Reflecting on the reading of Sontag, On Photography, I was inspired by the assessment of the relevance of Lewis Hine and his documentary work on the slums and working conditions of children. Around a decade ago I visited Montreal in Canada to meet the Scottish/Canadian branch of my family. It was a monumental trip especially for my Dad who had reconnected with his brother after who he had seen once in around 30 years, and on that occasion was to attend the funeral of their brother Kenny in Glasgow.
As we arrived in Canada I was struck by my Fathers interest in the reservations where the Native American communities lived and I was intrigued by his interest. It seemed that as we were being driven around the area the reservations were often highlighted by small cigarette huts. When I asked my uncle he gave a brief lowdown on the communities and the conflict and distrust between them.
As Sontag recites the work of Hine with regard to idea of an ‘alien reality’. My reflection of the time I spent in Canada, those tobacco huts served to signify the gateway to that alien reality. As tourists I was aware of my fathers lust to visit these areas and find out for himself who these people were and what they were like. This was due to his infatuation with films from the Western genre which he often used to watch as a child.
As a result of my experience I often appropriate those types of Marlboro tobacco huts with the Native American communities I drove past. And for me that evokes memories of my Father and his excitement of the trip we had. My Father was in no doubt the excited tourist ready to invade these Native American reservations although not with a camera but armed with a million question for whoever would listen and contemplate answering them.
With reference to my own work I am intrigued with the idea of spaces that are alien to the middle classes whether rich or poor. In terms of further development I will continue to cultivate my thoughts and look deeper into the idea of alien spaces. The impact of his work serves to reinforce the photograph as a tool to invoke social change in addition to the unglamorous idea of appropriation.
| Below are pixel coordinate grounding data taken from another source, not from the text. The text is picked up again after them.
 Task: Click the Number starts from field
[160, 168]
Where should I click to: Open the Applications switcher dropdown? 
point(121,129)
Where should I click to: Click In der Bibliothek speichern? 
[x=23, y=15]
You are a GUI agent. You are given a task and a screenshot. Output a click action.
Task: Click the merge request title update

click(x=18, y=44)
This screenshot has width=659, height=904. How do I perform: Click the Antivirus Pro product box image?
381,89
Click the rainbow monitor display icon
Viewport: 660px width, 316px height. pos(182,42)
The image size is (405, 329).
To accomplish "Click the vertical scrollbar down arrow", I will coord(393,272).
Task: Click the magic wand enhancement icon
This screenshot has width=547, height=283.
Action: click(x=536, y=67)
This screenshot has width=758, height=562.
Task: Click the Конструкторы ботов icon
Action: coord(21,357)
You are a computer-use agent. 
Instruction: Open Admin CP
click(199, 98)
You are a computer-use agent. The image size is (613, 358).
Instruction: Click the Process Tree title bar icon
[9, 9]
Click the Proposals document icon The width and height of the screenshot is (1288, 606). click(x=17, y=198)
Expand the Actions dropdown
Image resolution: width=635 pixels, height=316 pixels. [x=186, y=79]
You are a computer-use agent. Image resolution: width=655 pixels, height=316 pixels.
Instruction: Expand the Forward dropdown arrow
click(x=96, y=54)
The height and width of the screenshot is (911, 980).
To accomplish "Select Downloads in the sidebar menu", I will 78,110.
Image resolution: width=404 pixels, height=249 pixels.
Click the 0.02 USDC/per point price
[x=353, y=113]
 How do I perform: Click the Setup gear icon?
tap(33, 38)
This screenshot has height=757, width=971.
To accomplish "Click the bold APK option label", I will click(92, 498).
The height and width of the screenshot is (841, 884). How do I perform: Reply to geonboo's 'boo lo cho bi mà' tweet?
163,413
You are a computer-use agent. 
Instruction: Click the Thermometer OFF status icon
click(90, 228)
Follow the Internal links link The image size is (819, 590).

In order to further my ideas I will research further the work of Nick Hedges who documented the oppressive abject living conditions in Scotland. This may be relevant and again points to my Father who would have spent his early years growing up in similar conditions in Scotland.
With my current project in mind which is based on the people who surround uncommercialisegd football, I am interested in the potential of exploring the idea of spectatorship and the dedicated individuals who are committed to following their team around the country to frequent these spaces that would otherwise be alien to them. I suspect that there isn’t much in the way of manufactured glamour or envy in what they do, my question is. Why do they do it? What motivates them to occupy these spaces?